Pixel coordinate grounding data

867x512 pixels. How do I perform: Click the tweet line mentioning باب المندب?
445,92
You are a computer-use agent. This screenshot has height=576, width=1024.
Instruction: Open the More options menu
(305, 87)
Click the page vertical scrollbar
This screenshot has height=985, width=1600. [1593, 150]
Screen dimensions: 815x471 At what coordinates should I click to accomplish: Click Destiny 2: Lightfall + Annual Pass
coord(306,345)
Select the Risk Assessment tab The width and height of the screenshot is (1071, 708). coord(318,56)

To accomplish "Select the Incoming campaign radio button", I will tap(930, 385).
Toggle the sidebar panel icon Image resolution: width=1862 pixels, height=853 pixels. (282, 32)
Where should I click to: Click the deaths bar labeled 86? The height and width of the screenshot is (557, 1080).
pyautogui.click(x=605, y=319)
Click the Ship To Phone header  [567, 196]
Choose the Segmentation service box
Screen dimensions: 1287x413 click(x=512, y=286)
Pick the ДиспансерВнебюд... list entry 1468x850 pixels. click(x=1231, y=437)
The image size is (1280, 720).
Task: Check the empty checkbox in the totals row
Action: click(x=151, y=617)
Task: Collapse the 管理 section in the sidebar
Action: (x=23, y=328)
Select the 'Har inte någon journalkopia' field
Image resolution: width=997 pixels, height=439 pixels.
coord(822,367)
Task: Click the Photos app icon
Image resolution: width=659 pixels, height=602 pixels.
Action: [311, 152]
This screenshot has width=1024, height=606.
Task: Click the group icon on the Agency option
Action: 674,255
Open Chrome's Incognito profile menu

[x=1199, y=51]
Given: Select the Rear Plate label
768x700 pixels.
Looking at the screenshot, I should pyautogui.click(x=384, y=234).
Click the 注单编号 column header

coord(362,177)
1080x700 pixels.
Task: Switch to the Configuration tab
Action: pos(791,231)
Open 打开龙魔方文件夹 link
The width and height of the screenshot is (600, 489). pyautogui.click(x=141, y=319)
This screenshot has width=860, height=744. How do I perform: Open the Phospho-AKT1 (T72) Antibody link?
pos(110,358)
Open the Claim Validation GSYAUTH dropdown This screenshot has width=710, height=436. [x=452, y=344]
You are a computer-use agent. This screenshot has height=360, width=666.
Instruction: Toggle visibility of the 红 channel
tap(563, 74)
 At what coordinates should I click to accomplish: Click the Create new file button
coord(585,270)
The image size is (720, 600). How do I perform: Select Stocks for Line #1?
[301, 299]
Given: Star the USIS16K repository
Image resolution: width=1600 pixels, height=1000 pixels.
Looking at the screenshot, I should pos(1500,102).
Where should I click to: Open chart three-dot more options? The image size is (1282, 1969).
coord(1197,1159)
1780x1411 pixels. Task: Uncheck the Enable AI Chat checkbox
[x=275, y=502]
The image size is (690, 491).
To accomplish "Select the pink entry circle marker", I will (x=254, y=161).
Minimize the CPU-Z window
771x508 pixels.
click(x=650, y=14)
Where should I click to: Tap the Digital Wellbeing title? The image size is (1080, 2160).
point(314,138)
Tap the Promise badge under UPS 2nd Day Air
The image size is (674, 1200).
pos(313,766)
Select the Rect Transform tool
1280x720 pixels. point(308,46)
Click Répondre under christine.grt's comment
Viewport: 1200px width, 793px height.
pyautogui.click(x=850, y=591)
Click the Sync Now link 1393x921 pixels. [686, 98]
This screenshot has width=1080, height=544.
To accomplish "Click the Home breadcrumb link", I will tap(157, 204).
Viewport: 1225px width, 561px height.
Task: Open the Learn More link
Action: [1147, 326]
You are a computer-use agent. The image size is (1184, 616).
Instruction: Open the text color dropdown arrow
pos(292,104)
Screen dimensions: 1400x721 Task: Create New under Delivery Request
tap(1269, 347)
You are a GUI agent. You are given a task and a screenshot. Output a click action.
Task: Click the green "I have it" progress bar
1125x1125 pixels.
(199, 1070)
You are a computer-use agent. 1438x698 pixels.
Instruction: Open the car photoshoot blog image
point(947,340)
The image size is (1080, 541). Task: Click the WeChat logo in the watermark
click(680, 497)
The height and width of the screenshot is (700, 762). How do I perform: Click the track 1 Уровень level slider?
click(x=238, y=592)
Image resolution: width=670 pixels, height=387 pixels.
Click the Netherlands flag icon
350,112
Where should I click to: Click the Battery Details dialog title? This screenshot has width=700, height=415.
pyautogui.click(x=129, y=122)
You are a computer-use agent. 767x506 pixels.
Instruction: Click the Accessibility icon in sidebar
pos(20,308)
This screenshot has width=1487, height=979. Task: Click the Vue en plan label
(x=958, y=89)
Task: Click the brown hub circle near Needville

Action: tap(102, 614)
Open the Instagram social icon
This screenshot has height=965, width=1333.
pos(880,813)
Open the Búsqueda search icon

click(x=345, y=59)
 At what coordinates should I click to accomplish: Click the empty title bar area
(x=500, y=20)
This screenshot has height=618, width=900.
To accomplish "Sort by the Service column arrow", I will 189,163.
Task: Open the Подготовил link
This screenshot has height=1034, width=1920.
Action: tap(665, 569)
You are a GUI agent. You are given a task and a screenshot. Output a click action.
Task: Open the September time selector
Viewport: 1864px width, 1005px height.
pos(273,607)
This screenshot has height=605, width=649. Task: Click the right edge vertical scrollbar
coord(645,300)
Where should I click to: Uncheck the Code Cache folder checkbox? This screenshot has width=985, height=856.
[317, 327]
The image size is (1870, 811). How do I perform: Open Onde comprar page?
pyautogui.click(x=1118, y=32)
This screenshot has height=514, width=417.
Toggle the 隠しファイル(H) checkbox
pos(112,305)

Task brief:
Print all of the records, leaving each one exactly as it appears above.

Problem solution:
867x512 pixels. How do I perform: Click the tweet line mentioning باب المندب?
445,92
You are a computer-use agent. This screenshot has height=576, width=1024.
Instruction: Open the More options menu
(305, 87)
Click the page vertical scrollbar
This screenshot has height=985, width=1600. [1593, 150]
Screen dimensions: 815x471 At what coordinates should I click to accomplish: Click Destiny 2: Lightfall + Annual Pass
coord(306,345)
Select the Risk Assessment tab The width and height of the screenshot is (1071, 708). coord(318,56)

To accomplish "Select the Incoming campaign radio button", I will tap(930, 385).
Toggle the sidebar panel icon Image resolution: width=1862 pixels, height=853 pixels. (282, 32)
Where should I click to: Click the deaths bar labeled 86? The height and width of the screenshot is (557, 1080).
pyautogui.click(x=605, y=319)
Click the Ship To Phone header  [567, 196]
Choose the Segmentation service box
Screen dimensions: 1287x413 click(x=512, y=286)
Pick the ДиспансерВнебюд... list entry 1468x850 pixels. click(x=1231, y=437)
The image size is (1280, 720).
Task: Check the empty checkbox in the totals row
Action: click(x=151, y=617)
Task: Collapse the 管理 section in the sidebar
Action: (x=23, y=328)
Select the 'Har inte någon journalkopia' field
Image resolution: width=997 pixels, height=439 pixels.
coord(822,367)
Task: Click the Photos app icon
Image resolution: width=659 pixels, height=602 pixels.
Action: [311, 152]
This screenshot has width=1024, height=606.
Task: Click the group icon on the Agency option
Action: 674,255
Open Chrome's Incognito profile menu

[x=1199, y=51]
Given: Select the Rear Plate label
768x700 pixels.
Looking at the screenshot, I should pyautogui.click(x=384, y=234).
Click the 注单编号 column header

coord(362,177)
1080x700 pixels.
Task: Switch to the Configuration tab
Action: pos(791,231)
Open 打开龙魔方文件夹 link
The width and height of the screenshot is (600, 489). pyautogui.click(x=141, y=319)
This screenshot has width=860, height=744. How do I perform: Open the Phospho-AKT1 (T72) Antibody link?
pos(110,358)
Open the Claim Validation GSYAUTH dropdown This screenshot has width=710, height=436. [x=452, y=344]
You are a computer-use agent. This screenshot has height=360, width=666.
Instruction: Toggle visibility of the 红 channel
tap(563, 74)
 At what coordinates should I click to accomplish: Click the Create new file button
coord(585,270)
The image size is (720, 600). How do I perform: Select Stocks for Line #1?
[301, 299]
Given: Star the USIS16K repository
Image resolution: width=1600 pixels, height=1000 pixels.
Looking at the screenshot, I should pos(1500,102).
Where should I click to: Open chart three-dot more options? The image size is (1282, 1969).
coord(1197,1159)
1780x1411 pixels. Task: Uncheck the Enable AI Chat checkbox
[x=275, y=502]
The image size is (690, 491).
To accomplish "Select the pink entry circle marker", I will (x=254, y=161).
Minimize the CPU-Z window
771x508 pixels.
click(x=650, y=14)
Where should I click to: Tap the Digital Wellbeing title? The image size is (1080, 2160).
point(314,138)
Tap the Promise badge under UPS 2nd Day Air
The image size is (674, 1200).
pos(313,766)
Select the Rect Transform tool
1280x720 pixels. point(308,46)
Click Répondre under christine.grt's comment
Viewport: 1200px width, 793px height.
pyautogui.click(x=850, y=591)
Click the Sync Now link 1393x921 pixels. [686, 98]
This screenshot has width=1080, height=544.
To accomplish "Click the Home breadcrumb link", I will tap(157, 204).
Viewport: 1225px width, 561px height.
Task: Open the Learn More link
Action: [1147, 326]
You are a computer-use agent. The image size is (1184, 616).
Instruction: Open the text color dropdown arrow
pos(292,104)
Screen dimensions: 1400x721 Task: Create New under Delivery Request
tap(1269, 347)
You are a GUI agent. You are given a task and a screenshot. Output a click action.
Task: Click the green "I have it" progress bar
1125x1125 pixels.
(199, 1070)
You are a computer-use agent. 1438x698 pixels.
Instruction: Open the car photoshoot blog image
point(947,340)
The image size is (1080, 541). Task: Click the WeChat logo in the watermark
click(680, 497)
The height and width of the screenshot is (700, 762). How do I perform: Click the track 1 Уровень level slider?
click(x=238, y=592)
Image resolution: width=670 pixels, height=387 pixels.
Click the Netherlands flag icon
350,112
Where should I click to: Click the Battery Details dialog title? This screenshot has width=700, height=415.
pyautogui.click(x=129, y=122)
You are a computer-use agent. 767x506 pixels.
Instruction: Click the Accessibility icon in sidebar
pos(20,308)
This screenshot has width=1487, height=979. Task: Click the Vue en plan label
(x=958, y=89)
Task: Click the brown hub circle near Needville

Action: tap(102, 614)
Open the Instagram social icon
This screenshot has height=965, width=1333.
pos(880,813)
Open the Búsqueda search icon

click(x=345, y=59)
 At what coordinates should I click to accomplish: Click the empty title bar area
(x=500, y=20)
This screenshot has height=618, width=900.
To accomplish "Sort by the Service column arrow", I will 189,163.
Task: Open the Подготовил link
This screenshot has height=1034, width=1920.
Action: tap(665, 569)
You are a GUI agent. You are given a task and a screenshot. Output a click action.
Task: Open the September time selector
Viewport: 1864px width, 1005px height.
pos(273,607)
This screenshot has height=605, width=649. Task: Click the right edge vertical scrollbar
coord(645,300)
Where should I click to: Uncheck the Code Cache folder checkbox? This screenshot has width=985, height=856.
[317, 327]
The image size is (1870, 811). How do I perform: Open Onde comprar page?
pyautogui.click(x=1118, y=32)
This screenshot has height=514, width=417.
Toggle the 隠しファイル(H) checkbox
pos(112,305)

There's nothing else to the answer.